I write and I wait. An excruciatingly painful wait outside a non-descript burger joint. For the safety of my internal organs I made my boyfriend stop for an ice cream shake I don’t want just so I can use this ‘customers only’ bathroom. The urge to pee is not like a headache that may or may not go away. The bladder is a hollow organ, like the lungs and the stomach. They are more prone to injury in car accidents. A paramedic friend told me that the next time you thing you’re going to crash, scream and pee at the same time. Empty those balloon organs so they can’t get hurt.

How many hours have I spent waiting for a public toilet? I don’t know but they are hours measured by the agony I was in waiting for them. This truly has to be the oldest form of masochistic torture. Finding a bathroom is an unavoidable part of being a female with (some) sense of decorum.

There was the McDonalds somewhere in Riverside where an obese elderly woman beat me to the solitary stall by a matter of inches. The sound of the lock bolting was followed by a long lethargic fart telling me to seek relief elsewhere. Then there was the horror of the port-o-potty outside Pahrump, Nevada, (don’t ask me what I was doing in Pahrump). That grossness forced me to test the downward winds and piss in the great wide open.

Hey, guys do it constantly. True, they’re stealthier and covert but I must admit I have acquired good aim. I told my mom of my new skills and she wailed that she raised a barbarian without decorum. I’m just trying to protect my balloon organs in the end.
 
This does little to soothe me at the moment. The urge to piss grows the longer the dawdler bogarts the stall. I am ready to go off and that will result in lots of yelling, maybe some crying, and a puddle of pee at my feet. None of those things are appealing to me.

The only thing keeping me from dropping my drawers now is the self-service carwash to my left and an Ozzie and Harriet residential neighborhood to my right. None of them would appreciate the sight of my bare white butt. Then again, those car washers…naw, I can’t.

Decorum always wins out.

Skirtsetter

3 Comments

Potty Blogging

You know I never would have thought of it like that!

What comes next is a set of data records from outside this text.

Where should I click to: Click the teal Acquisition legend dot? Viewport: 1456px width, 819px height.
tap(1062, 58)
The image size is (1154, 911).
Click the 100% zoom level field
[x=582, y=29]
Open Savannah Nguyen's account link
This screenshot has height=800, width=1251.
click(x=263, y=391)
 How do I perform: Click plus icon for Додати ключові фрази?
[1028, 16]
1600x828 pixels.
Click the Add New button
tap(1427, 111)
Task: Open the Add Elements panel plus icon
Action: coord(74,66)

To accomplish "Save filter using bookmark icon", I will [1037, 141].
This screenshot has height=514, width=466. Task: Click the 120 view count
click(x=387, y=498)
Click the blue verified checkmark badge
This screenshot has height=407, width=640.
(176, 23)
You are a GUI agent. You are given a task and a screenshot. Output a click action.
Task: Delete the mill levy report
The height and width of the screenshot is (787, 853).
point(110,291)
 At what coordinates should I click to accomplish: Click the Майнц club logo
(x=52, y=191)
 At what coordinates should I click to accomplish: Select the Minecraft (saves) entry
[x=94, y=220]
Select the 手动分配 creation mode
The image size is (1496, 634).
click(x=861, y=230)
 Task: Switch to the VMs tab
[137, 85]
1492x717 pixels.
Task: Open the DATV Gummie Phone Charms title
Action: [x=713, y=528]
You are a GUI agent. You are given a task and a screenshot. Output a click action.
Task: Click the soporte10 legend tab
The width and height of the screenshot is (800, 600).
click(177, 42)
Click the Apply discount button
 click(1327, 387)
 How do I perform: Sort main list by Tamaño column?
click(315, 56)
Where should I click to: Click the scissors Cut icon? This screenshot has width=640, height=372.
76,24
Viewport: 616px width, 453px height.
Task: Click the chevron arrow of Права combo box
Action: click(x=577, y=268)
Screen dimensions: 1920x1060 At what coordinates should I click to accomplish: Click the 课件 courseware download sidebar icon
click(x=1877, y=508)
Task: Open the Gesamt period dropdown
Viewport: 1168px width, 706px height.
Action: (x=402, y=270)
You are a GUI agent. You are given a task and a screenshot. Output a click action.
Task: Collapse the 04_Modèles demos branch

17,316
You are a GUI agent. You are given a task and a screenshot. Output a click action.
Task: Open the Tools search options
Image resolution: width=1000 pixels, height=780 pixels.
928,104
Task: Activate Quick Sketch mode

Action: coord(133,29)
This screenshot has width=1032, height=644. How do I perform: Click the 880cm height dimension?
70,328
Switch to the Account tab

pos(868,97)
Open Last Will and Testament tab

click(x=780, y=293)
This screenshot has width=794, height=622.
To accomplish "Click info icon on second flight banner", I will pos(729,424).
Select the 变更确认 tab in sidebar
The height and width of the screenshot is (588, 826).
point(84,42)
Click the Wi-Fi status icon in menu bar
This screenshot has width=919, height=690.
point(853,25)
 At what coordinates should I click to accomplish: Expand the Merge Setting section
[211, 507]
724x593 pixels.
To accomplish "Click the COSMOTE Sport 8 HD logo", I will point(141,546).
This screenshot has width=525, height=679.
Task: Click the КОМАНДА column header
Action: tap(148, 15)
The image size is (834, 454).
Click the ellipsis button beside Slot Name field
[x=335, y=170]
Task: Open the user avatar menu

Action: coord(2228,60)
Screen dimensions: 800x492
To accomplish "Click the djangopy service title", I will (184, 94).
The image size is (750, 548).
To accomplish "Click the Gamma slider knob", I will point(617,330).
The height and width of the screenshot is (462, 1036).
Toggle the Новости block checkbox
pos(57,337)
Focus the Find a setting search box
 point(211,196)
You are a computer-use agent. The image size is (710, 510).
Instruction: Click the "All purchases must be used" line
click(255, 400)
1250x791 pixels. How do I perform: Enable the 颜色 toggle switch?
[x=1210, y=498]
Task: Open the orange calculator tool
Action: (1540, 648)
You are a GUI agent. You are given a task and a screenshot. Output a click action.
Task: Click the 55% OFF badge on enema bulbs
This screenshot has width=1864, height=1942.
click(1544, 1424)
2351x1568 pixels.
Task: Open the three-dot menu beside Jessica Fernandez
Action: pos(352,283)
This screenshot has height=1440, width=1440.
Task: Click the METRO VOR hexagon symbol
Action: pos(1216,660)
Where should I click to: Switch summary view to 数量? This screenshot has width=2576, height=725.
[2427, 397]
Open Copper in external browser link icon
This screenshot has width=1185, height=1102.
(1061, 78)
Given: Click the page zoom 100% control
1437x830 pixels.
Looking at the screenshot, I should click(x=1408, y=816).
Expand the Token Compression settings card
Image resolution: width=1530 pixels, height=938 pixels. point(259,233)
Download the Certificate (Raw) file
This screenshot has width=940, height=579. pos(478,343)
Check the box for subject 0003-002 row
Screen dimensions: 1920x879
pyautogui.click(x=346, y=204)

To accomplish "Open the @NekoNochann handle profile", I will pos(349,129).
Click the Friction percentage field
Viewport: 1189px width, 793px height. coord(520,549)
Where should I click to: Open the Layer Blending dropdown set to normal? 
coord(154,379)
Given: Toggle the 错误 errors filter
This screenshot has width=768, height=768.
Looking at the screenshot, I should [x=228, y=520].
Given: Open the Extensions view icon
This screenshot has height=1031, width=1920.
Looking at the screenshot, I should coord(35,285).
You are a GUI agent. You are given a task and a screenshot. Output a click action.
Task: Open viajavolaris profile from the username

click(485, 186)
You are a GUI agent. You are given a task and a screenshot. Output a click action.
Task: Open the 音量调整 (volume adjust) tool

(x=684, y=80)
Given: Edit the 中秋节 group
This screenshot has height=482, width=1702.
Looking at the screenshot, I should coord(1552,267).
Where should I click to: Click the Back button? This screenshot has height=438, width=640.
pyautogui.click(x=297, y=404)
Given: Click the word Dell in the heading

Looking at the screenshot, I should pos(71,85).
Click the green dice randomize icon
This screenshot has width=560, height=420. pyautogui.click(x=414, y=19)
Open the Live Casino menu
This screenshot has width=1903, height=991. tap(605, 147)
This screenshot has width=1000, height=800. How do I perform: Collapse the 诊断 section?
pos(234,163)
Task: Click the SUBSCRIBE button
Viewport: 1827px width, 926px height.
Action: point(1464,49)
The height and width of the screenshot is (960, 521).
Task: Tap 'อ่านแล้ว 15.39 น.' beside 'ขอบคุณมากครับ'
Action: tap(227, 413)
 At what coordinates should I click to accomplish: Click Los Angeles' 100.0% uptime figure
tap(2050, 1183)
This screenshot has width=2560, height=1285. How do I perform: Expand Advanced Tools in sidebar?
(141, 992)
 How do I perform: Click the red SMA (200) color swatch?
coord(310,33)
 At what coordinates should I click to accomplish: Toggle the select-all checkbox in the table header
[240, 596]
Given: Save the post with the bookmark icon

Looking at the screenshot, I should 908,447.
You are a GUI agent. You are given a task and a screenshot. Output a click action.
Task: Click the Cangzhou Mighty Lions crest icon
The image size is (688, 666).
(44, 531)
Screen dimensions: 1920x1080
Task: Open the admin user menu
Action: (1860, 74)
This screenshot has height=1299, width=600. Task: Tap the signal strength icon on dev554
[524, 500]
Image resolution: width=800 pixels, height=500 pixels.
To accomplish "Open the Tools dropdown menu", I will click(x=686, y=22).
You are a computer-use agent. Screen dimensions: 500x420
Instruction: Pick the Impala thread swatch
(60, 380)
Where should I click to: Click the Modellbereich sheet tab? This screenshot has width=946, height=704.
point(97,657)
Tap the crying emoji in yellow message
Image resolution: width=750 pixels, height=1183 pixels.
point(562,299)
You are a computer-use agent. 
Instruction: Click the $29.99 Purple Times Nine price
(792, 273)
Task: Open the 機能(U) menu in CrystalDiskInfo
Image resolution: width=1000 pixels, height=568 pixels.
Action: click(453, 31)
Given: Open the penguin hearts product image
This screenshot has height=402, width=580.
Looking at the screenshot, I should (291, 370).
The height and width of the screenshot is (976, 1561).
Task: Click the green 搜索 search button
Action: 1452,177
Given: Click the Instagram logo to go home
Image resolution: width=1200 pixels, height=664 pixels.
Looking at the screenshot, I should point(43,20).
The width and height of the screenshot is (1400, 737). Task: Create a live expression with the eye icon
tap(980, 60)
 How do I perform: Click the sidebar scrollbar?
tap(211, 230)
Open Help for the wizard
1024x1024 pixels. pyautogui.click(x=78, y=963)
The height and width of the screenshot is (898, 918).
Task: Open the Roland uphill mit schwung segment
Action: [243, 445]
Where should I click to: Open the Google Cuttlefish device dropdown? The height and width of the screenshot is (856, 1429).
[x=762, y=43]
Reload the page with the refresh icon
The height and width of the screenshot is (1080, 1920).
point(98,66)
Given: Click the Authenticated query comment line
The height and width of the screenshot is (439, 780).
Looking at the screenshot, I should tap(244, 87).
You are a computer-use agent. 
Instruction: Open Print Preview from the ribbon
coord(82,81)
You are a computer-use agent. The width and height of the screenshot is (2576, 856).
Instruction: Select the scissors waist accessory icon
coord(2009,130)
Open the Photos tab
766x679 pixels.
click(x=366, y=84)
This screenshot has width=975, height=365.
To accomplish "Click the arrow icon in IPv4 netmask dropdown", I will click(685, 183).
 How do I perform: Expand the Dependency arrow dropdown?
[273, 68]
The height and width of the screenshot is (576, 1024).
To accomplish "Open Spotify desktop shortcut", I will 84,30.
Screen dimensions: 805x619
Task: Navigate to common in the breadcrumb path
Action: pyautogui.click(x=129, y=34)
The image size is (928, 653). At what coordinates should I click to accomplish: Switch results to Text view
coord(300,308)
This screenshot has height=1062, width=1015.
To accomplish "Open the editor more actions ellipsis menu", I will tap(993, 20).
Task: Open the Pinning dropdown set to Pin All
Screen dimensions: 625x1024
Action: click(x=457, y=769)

I am somewhat of a camel myself, so I can hold it and then hold it some more...but I always seek out a bathroom before a could make a puddle on the floor. Although I am not opposed to going in the mens if there is a long line outside the ladies, nor am I opposed to going in the great outdoors. I do find a bush or tree to go behind, but still outside is just as good a place as any :)

~Laura


Potty Blogging

----

A wise friend told me never to pass up the opportunity to pee and I think it is great advice.

Freelance Artist & Writer


Potty Blogging

I nearly fell out of my chair.

I am a camel, too, and because of my reluctance to hang my butt over the sides of boats (or jump in because it was too cold), or insist on MAKING TIME on road trips, I can hold it forever. But really having to go. . .that's the WORST. THE WORST. (Loved this!)